# TASK:
Write out every line below that contains "agent".
** THE DATA follows **
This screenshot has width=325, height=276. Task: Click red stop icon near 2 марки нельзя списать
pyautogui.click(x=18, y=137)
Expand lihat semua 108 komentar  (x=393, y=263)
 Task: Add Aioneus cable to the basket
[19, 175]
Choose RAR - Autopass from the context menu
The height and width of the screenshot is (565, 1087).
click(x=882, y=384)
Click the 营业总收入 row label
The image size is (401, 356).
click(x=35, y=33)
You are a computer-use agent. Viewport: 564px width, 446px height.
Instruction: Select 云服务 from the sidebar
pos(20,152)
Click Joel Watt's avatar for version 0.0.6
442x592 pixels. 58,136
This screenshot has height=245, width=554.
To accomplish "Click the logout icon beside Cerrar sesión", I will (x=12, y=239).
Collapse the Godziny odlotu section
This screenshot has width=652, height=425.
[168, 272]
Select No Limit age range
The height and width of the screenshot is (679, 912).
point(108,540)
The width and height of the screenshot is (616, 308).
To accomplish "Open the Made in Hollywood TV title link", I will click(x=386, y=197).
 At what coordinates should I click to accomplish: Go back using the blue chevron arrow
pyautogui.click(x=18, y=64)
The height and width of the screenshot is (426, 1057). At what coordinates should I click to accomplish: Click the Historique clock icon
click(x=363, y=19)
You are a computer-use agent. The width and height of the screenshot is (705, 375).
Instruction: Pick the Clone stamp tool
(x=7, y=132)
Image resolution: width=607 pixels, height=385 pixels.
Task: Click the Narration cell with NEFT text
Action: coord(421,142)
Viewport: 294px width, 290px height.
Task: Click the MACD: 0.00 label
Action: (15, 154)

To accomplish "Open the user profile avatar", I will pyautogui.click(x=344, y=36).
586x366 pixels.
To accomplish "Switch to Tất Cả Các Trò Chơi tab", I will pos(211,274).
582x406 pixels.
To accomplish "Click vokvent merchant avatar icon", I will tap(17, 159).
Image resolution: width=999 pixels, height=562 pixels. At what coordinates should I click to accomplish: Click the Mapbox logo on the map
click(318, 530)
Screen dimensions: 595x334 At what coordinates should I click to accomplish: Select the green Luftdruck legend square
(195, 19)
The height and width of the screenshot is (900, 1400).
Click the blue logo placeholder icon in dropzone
** End of THE DATA **
# RESULT:
You are a computer-use agent. Viewport: 564px width, 446px height.
You are a computer-use agent. The width and height of the screenshot is (705, 375).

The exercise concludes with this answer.